Brüssel/London (dpa) - In der EU gibt es wieder handfesten Streit ums Budget: Milliardenschwere Nachzahlungs-Forderungen aus Brüssel haben beim EU-Gipfel Ärger bei Großbritannien und den Niederlanden ausgelöst. Der britische Premier David Cameron sagte, er spüre "einen regelrechten Zorn".

Die geforderte Nachzahlung von 2,1 Milliarden Euro sei absolut ungerechtfertigt. "Wir werden nicht plötzlich unser Scheckbuch herausholen und einen Scheck über zwei Milliarden Euro schreiben. Das wird nicht passieren", erklärte der sichtlich aufgebrachte Cameron am Freitag.

Der britische Premier steht unter innenpolitischem Druck, da er ein gutes halbes Jahr vor den Parlamentswahlen gegen die EU-feindliche Ukip und EU-kritische Strömungen in den eigenen konservativen Reihen argumentieren muss.

Cameron hat für den Fall seiner Wiederwahl eine Volksabstimmung über einen EU-Austritt Großbritanniens für 2017 versprochen. Davor will er die Bedingungen der britischen Mitgliedschaft mit Brüssel neu aushandeln, insbesondere die Regeln für die Zuwanderung aus anderen EU-Ländern.

In der Nacht zum Freitag war bekanntgeworden, dass Großbritannien im Rahmen einer Neuberechnung bereits Anfang Dezember rund 2,1 Milliarden Euro für das EU-Budget nach Brüssel überweisen soll. Man sei im diesem Verfahren noch nie mit so einer hohen Nachzahlung konfrontiert worden, beklagte sich Cameron. Die EU-Finanzminister sollen sich mit der Frage befassen. Er habe Unterstützung von Italien, den Niederlanden, Malta und Griechenland erhalten.

Der Sprecher von EU-Haushaltskommissar Jacek Dominik erläuterte auf Nachfrage, wenn sich im Herbst eines jeden Jahres herausstelle, dass die Wirtschaft eines Mitgliedslandes stärker gewachsen sei als vom Land selbst zuvor angenommen, erhöhe sich jeweilige Beitrag für das EU-Budget. Falls das Wirtschaftswachstum niedriger ausfalle, gebe es Rückzahlungen. Erhöhungen für die Wirtschaftsleistung ergeben sich auch aus einer Umstellung der Berechnungsmethode.

Die Niederlande müssen nach einem Bericht der "Financial Times" weitere 642 Millionen nach Brüssel überweisen. Der niederländische Premier Mark Rutte sprach von einer "unangenehmen Überraschung". Den Haag verlange von der EU Deutlichkeit, wie der hohe Betrag zustande komme. "Wir werden dies sehr gründlich untersuchen und dabei auf alle Aspekte schauen, auch juristische", sagte Rutte in Brüssel vor niederländischen Reportern. Der niederländische Finanzminister und Eurogruppenchef Jeroen Dijsselbloem sagte: "Der Betrag ist sehr überraschend, unangenehm überraschend."

Deutschland soll dagegen demnach fast 780 Millionen Euro zurückbekommen. Frankreich und Österreich können dem Vernehmen nach ebenfalls mit einer Rückzahlung rechnen. Die EU-Kommission kommentierte diese Zahlen nicht.

Etwa 70 Prozent des EU-Budgets werden aus den Hauptstädten in einer Art Mitgliedsbeitrag nach Brüssel überwiesen.

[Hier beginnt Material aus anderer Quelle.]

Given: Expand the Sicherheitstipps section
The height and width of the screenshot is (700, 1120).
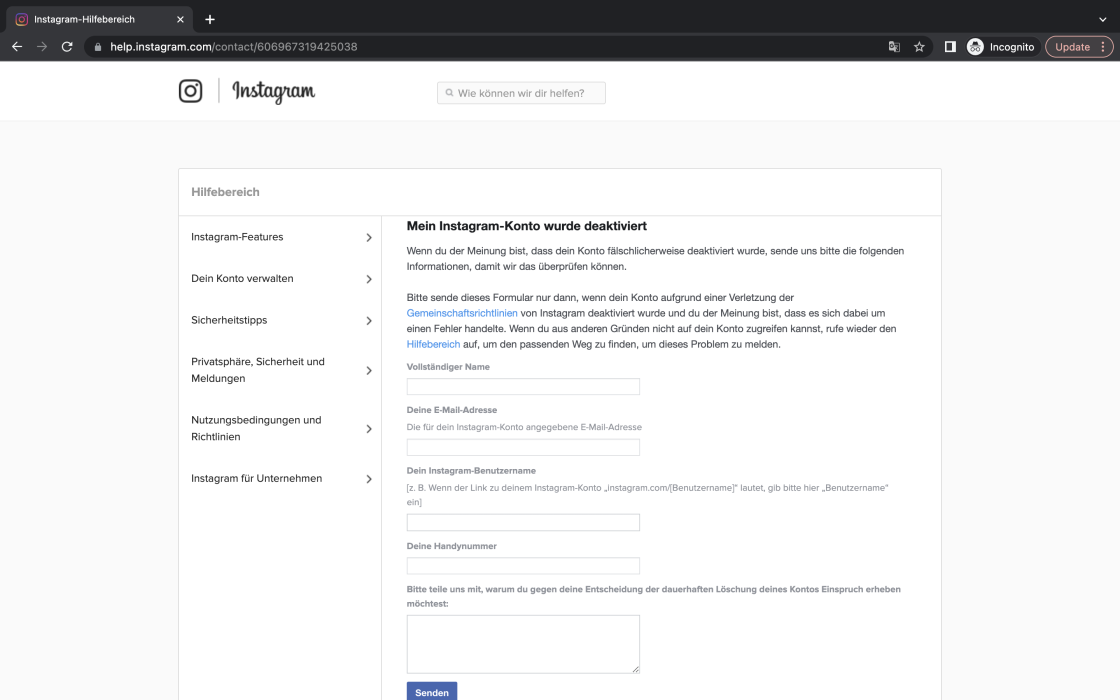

Er richtet sich nach der Wirtschaftsleistung der Länder. "Im Fall von Großbritannien und den Niederlanden ist das Bruttoinlandsprodukt 2014 wesentlich höher gewesen, als sie selbst Anfang des Jahres gedacht haben, also wird ihr Beitrag erhöht", sagte der Sprecher.

Ukip-Chef Nigel Farage nannte die Nachzahlung "einfach unverschämt". Cameron sei in einer sehr schwachen Position und könne nichts dagegen unternehmen. Auch Abgeordnete der Konservativen und der Labour-Partei äußerten Kritik.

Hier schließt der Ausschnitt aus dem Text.